Haltingly forging a relationship with Carla, Zen is drawn into a case involving a decomposed body found in a sealed railroad car, which may or may not be the scion of a once-powerful Mafia family, while Carla discovers some intriguing anomalies in the new computer system and strikes up a relationship with a judge surrounded by bodyguards.

Zen, trying as always to duck the notice of the political powers, attempts to protect Carla and keep both of them out of the loop. To no avail.
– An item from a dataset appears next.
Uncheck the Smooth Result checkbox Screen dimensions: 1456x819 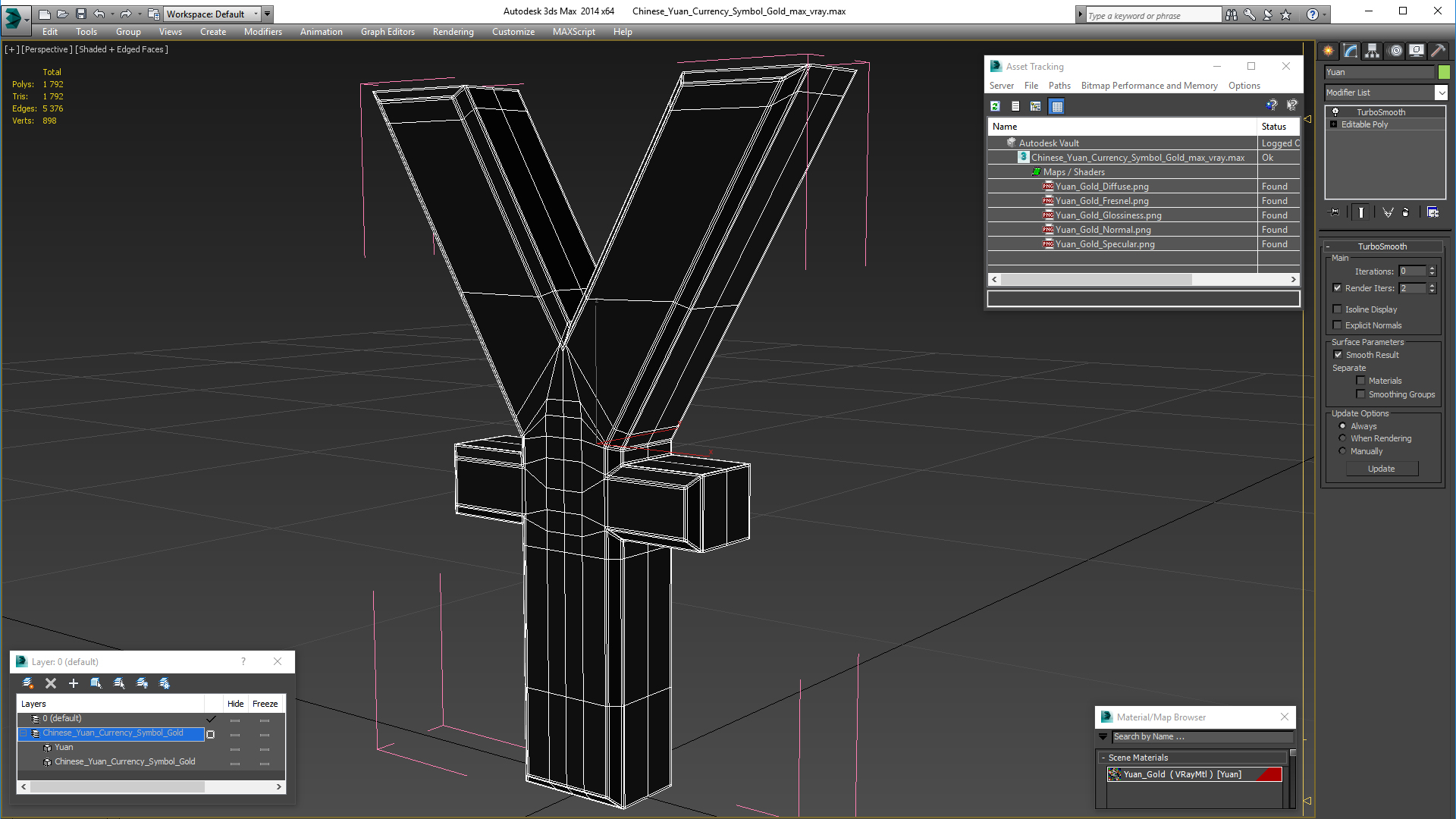[1338, 355]
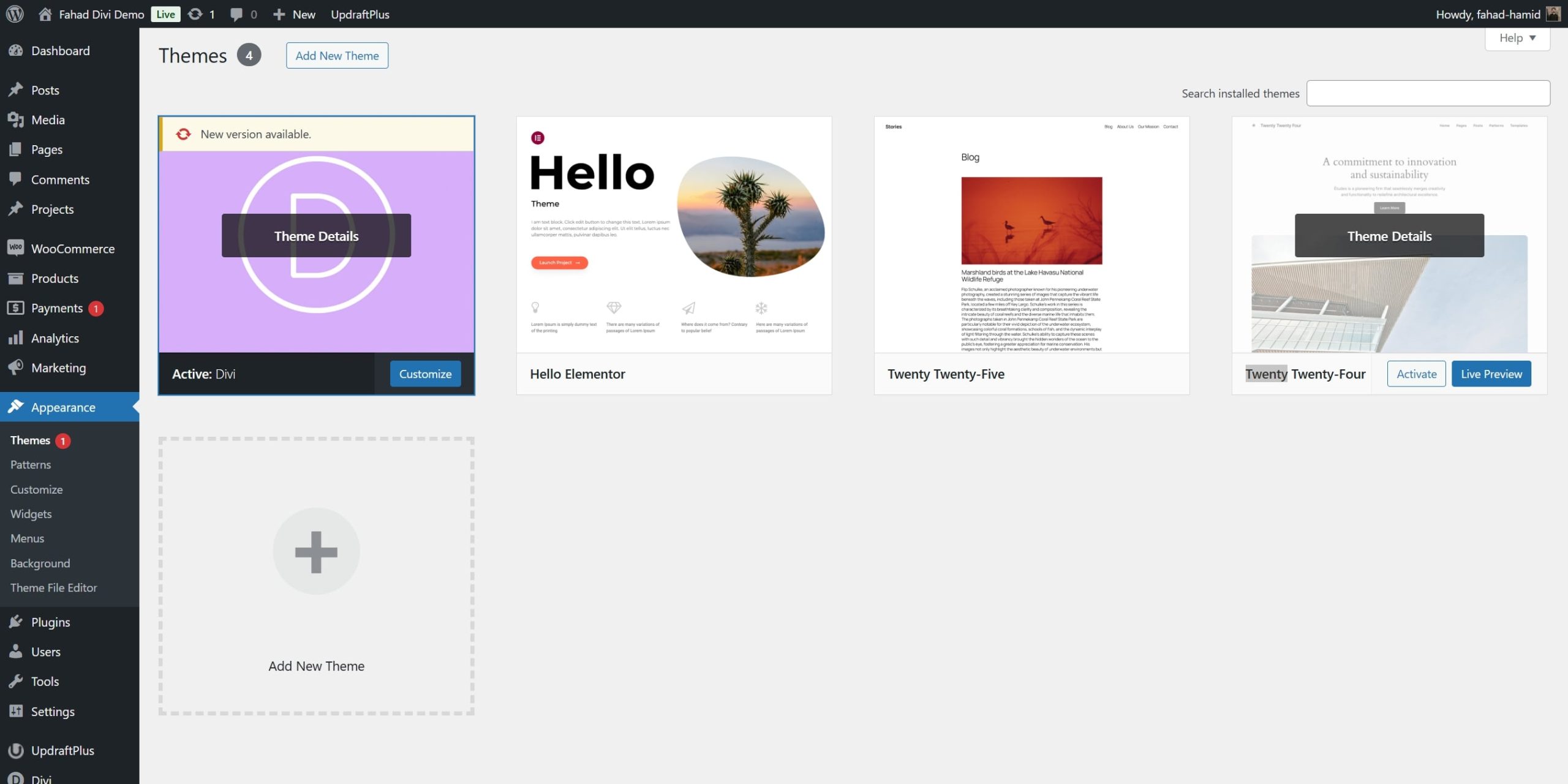Expand Theme Details on the Divi theme
Image resolution: width=1568 pixels, height=784 pixels.
coord(316,235)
Dibden's ("Vendetta," "A Long Finish") atmospheric writing, enigmatic characters and a plot filled with ghastly surprises and murky, dangerous undercurrents make this an affecting, powerful novel.

Rating: 5 stars
Summary: Don't forget the authentic background detail
Review: Great read.Don't internationalize it too much. For example, Corinna Nunziatella's mother came from some, apparently obscure place called Manchester. Yet, she joked to Carla Arduini that the only time her mother had been abroad was to the Isle of Man. Michael Dibdin sometimes forgets which audience he is addressing -you'd have to be British to appreciate the Isle of Man joke but the reference to Manchester probably appeals to an American audience. I found B. Jones Diary (the film) confused at times. The language, clothes and setting were aimed at the American market at times. Nevertheless,Mr Dibdin's books are wonderful. You can even forgive him for the earth tremor which allows Zen to appear in the May new release. Don't kill him off yet - who knows, Zen could end up in an old people's home eventually and solving mysteries such as who's hogging the Umberto Echo.

Rating: 5 stars
Summary: Let Zen Live!
Review: I am ready to sacrifice many things in this life. But I am not prepared to accept Michael Dibden's dispatching Aurelio Zen to the afterlife at the end of BLOOD RAIN. As much as I love Freeling, Leon, Simenon, or even Le Carre, I am not prepared to live without another Zen. I can live with Holmes going over the falls with Morriarity, or Clarice going off to Jamaica with Dr. Lecter, but I can't live without another Zen novel. My copies get worn from rereading. Please, Mr. Dibden, tell us it ain't so.
Dibden writes as evocatively about Italy as Barzini or Leon Battista Alberti or.... He and Zen should go forward. Avanti! Sempre!